Rowan Ricardo Phillips is one of the most vital and versatile writers working today—a poet, essayist, and translator whose work spans forms and continents, eras and disciplines. He is the author of four acclaimed poetry collections—The Ground, Heaven, Living Weapon, and Silver—each a testament to his lyric rigor, formal mastery, and philosophical depth. His poems move fluently between the mythic and the modern, the personal and the historical, composing a body of work that is as intellectually precise as it is emotionally resonant. Heaven and Silver were both longlisted for the National Book Award in Poetry and named among NPR’s best books of the year.

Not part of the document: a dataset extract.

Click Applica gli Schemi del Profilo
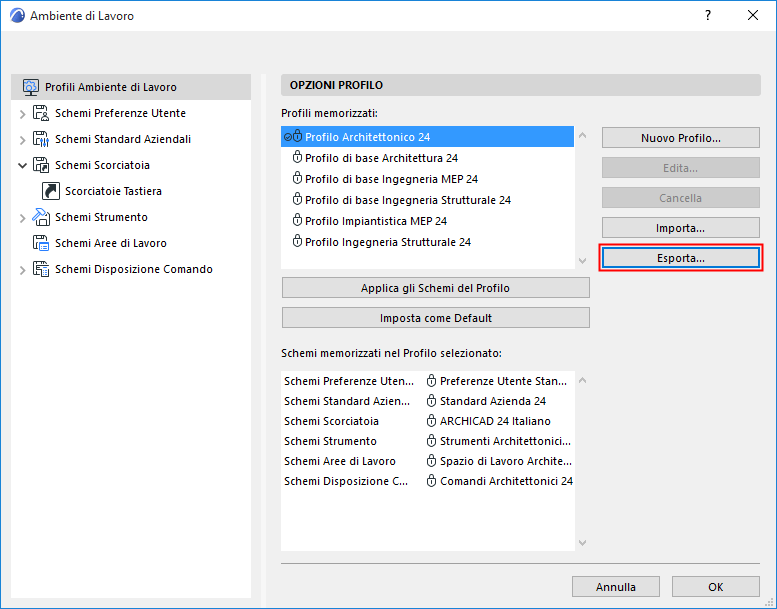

Phillips’s nonfiction continues this project in another key. The Circuit: A Tennis Odyssey won the PEN/ESPN Award for Literary Sports Writing and was hailed by The Wall Street Journal for prose “comparable to John McPhee’s, which is high praise.” His most recent nonfiction work, I Just Want Them to Remember Me: Black Baseball in America, is a sweeping narrative history and elegy—chronicling the rise, artistry, and enduring legacy of Black baseball in the United States. As part of this ongoing work, he served as a curatorial consultant for the National Baseball Hall of Fame and Museum’s Souls of the Game: Voices of Black Baseball exhibition, which opened in 2024.

He is the poetry editor of The New Republic and editor of the Princeton Series of Contemporary Poets. His honors include a Whiting Award, a Guggenheim Fellowship, the Anisfield-Wolf Book Award for Poetry, and an Arts and Letters Award in Literature from the American Academy of Arts and Letters.

Phillips lives in New York and Barcelona. His work—across verse and prose, analysis and imagination—asks what it means to remember, to reckon, to shape beauty from history’s inheritance. Whether on the page or at the podium, he speaks with the cadence of poetry and the clarity of thought—always cultivating what endures.